Solve the Discrete Logarithm Problem with an arbitrary mod

Solve the Discrete Logarithm Problem with an arbitrary mod

Many people know Baby-step Giant-step as an algorithm for solving the Discrete Logarithm Problem. However, I couldn't find any articles dealing with arbitrary mods, so I will write about that.

First, the discrete logarithm problem refers to the following problems. (If you know the solution by Baby-step Giant-step, please skip it)

Given the integers $ X, Y $, which are the positive integers $ M $ and $ 0 \ leq X, Y \ lt M $. Find the (minimum) non-negative integer $ K $ that satisfies $ X ^ K \ equiv Y \ pmod M \ tag {1} $.

If M is a prime number

You can solve this problem as follows.


First, let's handle the simple case of $ X = 0 $. If $ Y = 0 $, then $ K = 1 $, and if $ Y \ neq 0 $, then $ K = -1 $ (does not exist). However, here, $ 0 ^ 0 = 1 $ is set.

Next, consider the case of $ X \ neq 0 $. $ p = \ left \ lceil \ sqrt {M} \ right \ rceil $, a non-negative integer such that $ K = p * i + q \ (0 \ leq q \ lt p) $ satisfies $ (1) $ Let's search for $ i, q $. From Fermat's Little Theorem, it is sufficient to check the range of $ 0 \ leq i \ lt p $.

Now, since $ M $ is a prime number and $ 0 \ lt X \ lt M $, $ \ gcd (X, M) = 1 $ holds. Therefore, there is only one $ X ^ {-1} $ that satisfies $ X * X ^ {-1} \ equiv 1 \ pmod M $ in the range of $ 0 \ lt X ^ {-1} \ lt M $. To do. Using this $ X ^ {-1} $, the $ (1) $ expression is transformed as follows.

\begin{align}
X^K&\equiv Y\pmod M\\
X^{p*i+q}&\equiv Y\pmod M\\
X^q&\equiv Y*A^i\pmod M\tag{2}\\
\end{align}

In the transformation of the 2nd to 3rd lines, we put $ A = (X ^ {-1}) ^ p $.
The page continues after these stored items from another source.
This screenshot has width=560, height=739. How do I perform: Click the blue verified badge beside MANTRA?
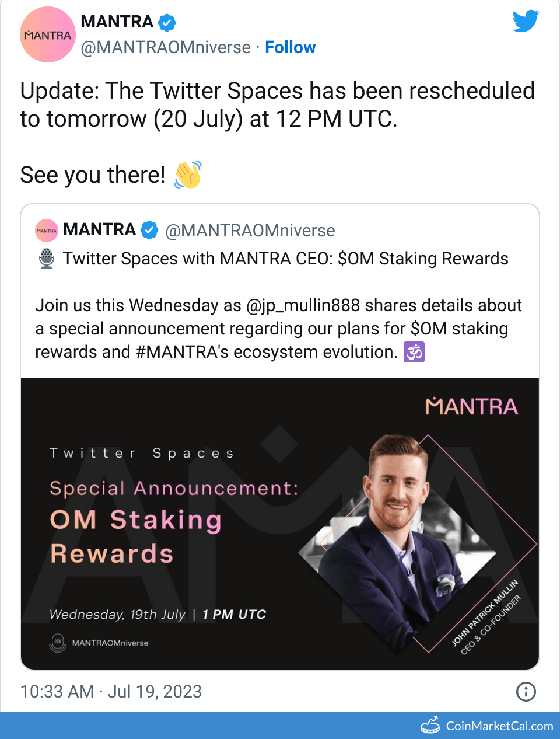tap(167, 23)
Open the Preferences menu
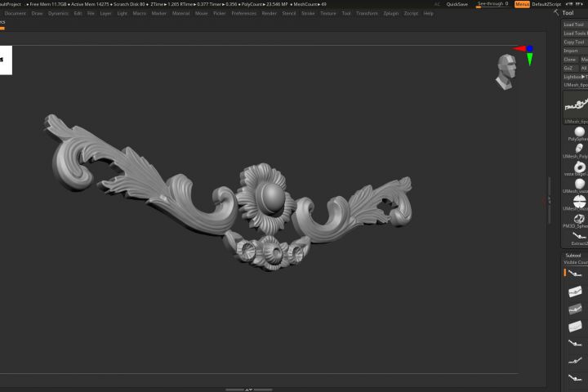 [x=243, y=13]
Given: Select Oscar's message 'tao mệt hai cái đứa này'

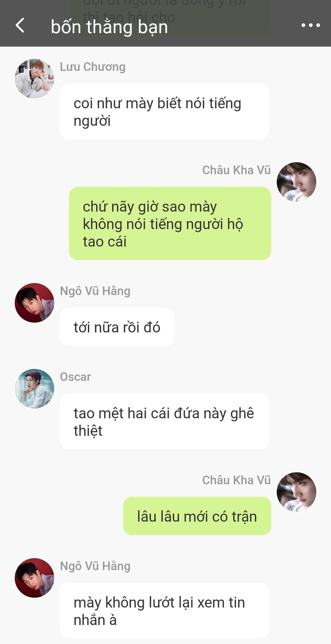Looking at the screenshot, I should (164, 421).
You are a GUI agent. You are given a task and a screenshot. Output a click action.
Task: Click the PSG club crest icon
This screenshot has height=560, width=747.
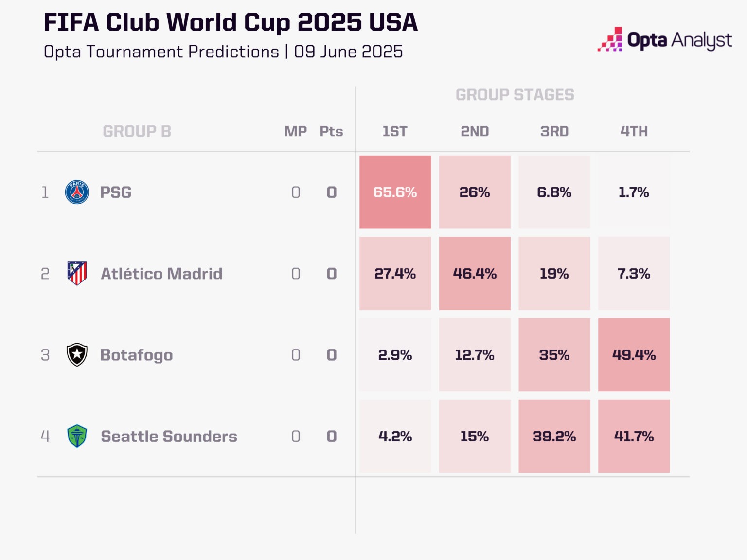point(77,192)
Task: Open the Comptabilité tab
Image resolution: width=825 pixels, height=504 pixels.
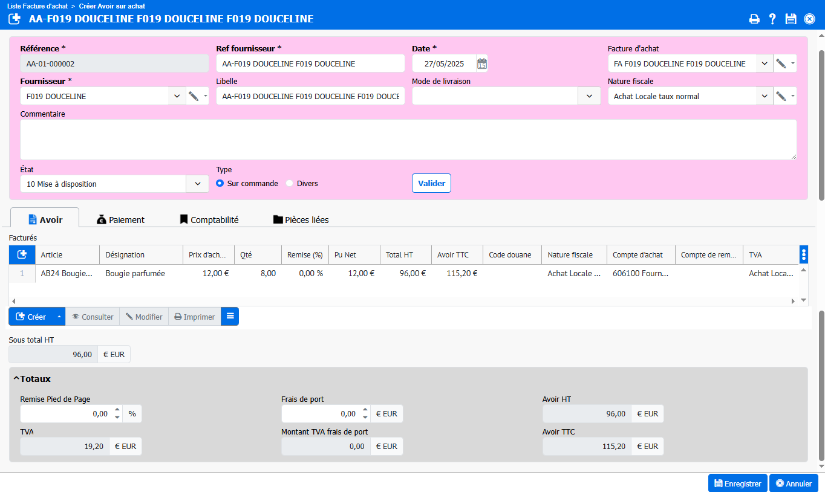Action: click(x=209, y=220)
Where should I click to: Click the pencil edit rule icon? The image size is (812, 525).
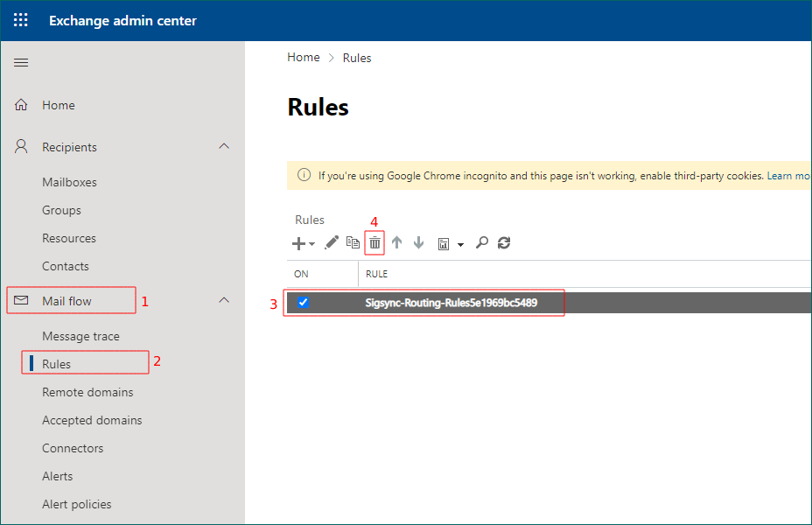pyautogui.click(x=332, y=242)
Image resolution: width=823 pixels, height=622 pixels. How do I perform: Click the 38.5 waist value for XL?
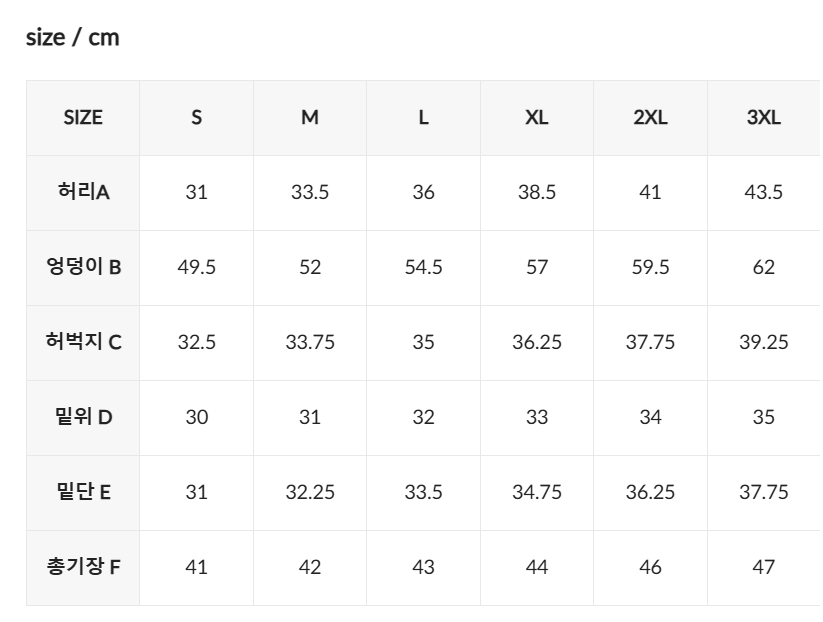(x=536, y=193)
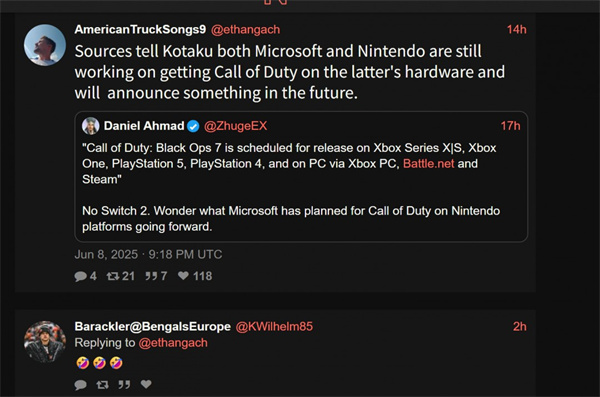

The value that the left side of $ (2) $ can take is $ X ^ 0 \ bmod M, X ^ 1 \ bmod M, \ dots, X ^ {p-1} \ bmod M $ at most $ p = \ left \ lceil \ sqrt {M} \ right \ rceil $ Kind. Therefore, we will calculate in advance an associative array (ʻunordered_maporHashMap) that will be copied to $ X ^ j \ bmod M \ mapsto j $. At this time, if key has already been inserted, do not overwrite value`.

From the above, if you check all $ i = 0,1, \ dots, p-1 $ on the right side of $ (2) $, you can get the desired $ i, q $ (if not found, $ K = -1 $). By not overwriting the value in the associative array and scanning $ i $ in ascending order, the first $ i, q $ found constitutes the smallest $ K $ that satisfies $ (1) $. I also understand.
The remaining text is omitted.